**The task:**
Return, word for word, the lines of the listing below from the one with "karst (148, 1080)" through the one with "さまざまな畜産振興策 (225, 132)", and no other lines.

**Material for this exercise:**
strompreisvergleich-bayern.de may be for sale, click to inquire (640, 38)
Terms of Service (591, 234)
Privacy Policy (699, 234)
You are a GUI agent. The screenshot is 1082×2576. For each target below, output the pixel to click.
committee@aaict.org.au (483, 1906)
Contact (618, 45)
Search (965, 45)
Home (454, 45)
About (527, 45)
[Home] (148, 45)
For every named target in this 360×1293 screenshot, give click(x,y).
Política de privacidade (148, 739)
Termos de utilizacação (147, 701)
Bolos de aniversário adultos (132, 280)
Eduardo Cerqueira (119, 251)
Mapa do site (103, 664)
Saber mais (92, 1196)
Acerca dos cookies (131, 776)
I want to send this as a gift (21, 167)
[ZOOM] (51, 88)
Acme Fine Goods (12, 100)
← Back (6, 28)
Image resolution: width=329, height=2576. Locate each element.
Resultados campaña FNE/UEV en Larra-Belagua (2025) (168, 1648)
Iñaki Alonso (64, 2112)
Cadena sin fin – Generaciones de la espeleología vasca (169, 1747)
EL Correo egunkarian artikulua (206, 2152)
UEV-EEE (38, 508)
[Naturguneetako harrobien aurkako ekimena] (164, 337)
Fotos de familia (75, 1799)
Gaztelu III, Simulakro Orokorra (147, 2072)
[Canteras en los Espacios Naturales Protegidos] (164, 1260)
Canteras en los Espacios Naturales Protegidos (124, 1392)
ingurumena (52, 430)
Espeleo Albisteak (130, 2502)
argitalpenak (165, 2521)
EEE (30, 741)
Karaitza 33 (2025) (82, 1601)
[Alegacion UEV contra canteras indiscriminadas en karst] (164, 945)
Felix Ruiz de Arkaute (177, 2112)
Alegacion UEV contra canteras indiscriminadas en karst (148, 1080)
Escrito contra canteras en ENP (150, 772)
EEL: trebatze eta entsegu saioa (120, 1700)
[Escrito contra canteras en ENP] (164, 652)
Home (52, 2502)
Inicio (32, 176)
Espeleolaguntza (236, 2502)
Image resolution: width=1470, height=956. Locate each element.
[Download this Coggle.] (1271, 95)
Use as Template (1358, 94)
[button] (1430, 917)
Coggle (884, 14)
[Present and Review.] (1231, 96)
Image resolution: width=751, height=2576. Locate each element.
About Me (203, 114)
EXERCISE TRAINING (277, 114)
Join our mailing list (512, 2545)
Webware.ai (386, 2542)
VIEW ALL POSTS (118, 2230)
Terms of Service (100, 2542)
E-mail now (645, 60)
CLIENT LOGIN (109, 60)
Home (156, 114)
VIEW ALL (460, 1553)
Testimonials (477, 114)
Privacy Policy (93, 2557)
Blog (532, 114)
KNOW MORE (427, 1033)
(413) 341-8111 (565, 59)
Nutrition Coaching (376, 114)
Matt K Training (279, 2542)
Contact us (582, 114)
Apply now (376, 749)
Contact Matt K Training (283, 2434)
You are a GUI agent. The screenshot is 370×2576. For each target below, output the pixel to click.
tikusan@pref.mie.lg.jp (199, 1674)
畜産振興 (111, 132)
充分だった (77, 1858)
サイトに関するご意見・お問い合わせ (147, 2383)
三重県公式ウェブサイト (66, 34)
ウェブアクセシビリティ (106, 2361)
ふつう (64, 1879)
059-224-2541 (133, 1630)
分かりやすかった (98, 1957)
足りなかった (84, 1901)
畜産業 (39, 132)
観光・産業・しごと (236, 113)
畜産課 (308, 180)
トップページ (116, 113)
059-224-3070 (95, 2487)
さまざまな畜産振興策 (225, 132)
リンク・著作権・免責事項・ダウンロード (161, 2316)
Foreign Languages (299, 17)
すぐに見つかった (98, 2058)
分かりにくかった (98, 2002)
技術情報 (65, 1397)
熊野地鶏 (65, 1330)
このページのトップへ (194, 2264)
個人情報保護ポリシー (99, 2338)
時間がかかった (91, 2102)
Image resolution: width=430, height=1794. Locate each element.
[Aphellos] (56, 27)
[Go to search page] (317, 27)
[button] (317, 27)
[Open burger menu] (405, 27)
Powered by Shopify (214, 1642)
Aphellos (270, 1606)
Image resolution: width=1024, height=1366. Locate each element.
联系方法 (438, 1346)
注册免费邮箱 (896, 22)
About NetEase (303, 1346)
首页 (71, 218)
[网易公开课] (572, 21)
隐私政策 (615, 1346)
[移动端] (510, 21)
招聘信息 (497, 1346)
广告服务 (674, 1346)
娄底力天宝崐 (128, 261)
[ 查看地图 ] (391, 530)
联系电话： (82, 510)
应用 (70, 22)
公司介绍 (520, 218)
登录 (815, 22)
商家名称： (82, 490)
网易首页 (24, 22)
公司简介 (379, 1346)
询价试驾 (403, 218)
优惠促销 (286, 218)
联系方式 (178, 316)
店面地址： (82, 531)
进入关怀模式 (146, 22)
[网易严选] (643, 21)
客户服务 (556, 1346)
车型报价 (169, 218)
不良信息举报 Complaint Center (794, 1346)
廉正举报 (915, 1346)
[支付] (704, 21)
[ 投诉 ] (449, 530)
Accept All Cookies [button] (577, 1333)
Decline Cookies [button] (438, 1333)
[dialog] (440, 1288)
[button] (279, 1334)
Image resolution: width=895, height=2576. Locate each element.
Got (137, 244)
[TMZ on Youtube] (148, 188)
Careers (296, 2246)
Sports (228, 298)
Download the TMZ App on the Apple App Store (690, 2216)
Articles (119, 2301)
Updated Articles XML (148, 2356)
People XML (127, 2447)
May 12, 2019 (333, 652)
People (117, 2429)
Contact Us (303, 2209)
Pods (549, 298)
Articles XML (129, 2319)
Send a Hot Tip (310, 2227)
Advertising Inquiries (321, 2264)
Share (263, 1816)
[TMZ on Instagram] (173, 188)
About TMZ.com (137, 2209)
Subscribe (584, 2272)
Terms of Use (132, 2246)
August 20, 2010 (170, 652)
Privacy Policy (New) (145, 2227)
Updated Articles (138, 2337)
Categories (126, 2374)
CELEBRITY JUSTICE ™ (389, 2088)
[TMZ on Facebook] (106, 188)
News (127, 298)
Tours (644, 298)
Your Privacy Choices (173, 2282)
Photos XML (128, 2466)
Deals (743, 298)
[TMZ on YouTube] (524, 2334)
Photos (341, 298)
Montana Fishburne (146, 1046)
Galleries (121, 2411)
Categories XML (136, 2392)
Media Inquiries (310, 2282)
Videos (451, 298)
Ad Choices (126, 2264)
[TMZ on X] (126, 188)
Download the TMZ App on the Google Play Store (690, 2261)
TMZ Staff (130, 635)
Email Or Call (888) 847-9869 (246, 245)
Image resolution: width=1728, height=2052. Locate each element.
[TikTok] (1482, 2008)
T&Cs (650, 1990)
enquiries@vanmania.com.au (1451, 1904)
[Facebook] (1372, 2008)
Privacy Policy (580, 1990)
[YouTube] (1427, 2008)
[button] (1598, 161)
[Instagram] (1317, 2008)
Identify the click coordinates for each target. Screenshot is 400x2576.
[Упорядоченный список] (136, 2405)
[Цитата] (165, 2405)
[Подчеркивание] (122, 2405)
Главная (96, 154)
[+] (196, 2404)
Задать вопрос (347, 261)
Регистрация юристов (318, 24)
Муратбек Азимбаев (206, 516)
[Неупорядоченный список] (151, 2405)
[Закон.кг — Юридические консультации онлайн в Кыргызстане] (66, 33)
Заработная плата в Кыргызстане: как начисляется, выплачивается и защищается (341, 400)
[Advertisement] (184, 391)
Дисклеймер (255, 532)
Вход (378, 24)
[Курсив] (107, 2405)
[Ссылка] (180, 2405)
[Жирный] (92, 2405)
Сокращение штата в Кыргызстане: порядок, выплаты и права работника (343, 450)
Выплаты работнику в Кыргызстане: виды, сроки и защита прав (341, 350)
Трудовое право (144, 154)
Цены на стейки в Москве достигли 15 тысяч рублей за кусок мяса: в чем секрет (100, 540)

**Task result:**
Alegacion UEV contra canteras indiscriminadas en karst (148, 1080)
Escrito contra canteras en ENP (150, 772)
EEL: trebatze eta entsegu saioa (120, 1700)
[Escrito contra canteras en ENP] (164, 652)
Home (52, 2502)
Inicio (32, 176)
Espeleolaguntza (236, 2502)
Image resolution: width=1470, height=956. Locate each element.
[Download this Coggle.] (1271, 95)
Use as Template (1358, 94)
[button] (1430, 917)
Coggle (884, 14)
[Present and Review.] (1231, 96)
Image resolution: width=751, height=2576. Locate each element.
About Me (203, 114)
EXERCISE TRAINING (277, 114)
Join our mailing list (512, 2545)
Webware.ai (386, 2542)
VIEW ALL POSTS (118, 2230)
Terms of Service (100, 2542)
E-mail now (645, 60)
CLIENT LOGIN (109, 60)
Home (156, 114)
VIEW ALL (460, 1553)
Testimonials (477, 114)
Privacy Policy (93, 2557)
Blog (532, 114)
KNOW MORE (427, 1033)
(413) 341-8111 (565, 59)
Nutrition Coaching (376, 114)
Matt K Training (279, 2542)
Contact us (582, 114)
Apply now (376, 749)
Contact Matt K Training (283, 2434)
You are a GUI agent. The screenshot is 370×2576. For each target below, output the pixel to click.
tikusan@pref.mie.lg.jp (199, 1674)
畜産振興 (111, 132)
充分だった (77, 1858)
サイトに関するご意見・お問い合わせ (147, 2383)
三重県公式ウェブサイト (66, 34)
ウェブアクセシビリティ (106, 2361)
ふつう (64, 1879)
059-224-2541 (133, 1630)
分かりやすかった (98, 1957)
足りなかった (84, 1901)
畜産業 (39, 132)
観光・産業・しごと (236, 113)
畜産課 (308, 180)
トップページ (116, 113)
059-224-3070 (95, 2487)
さまざまな畜産振興策 (225, 132)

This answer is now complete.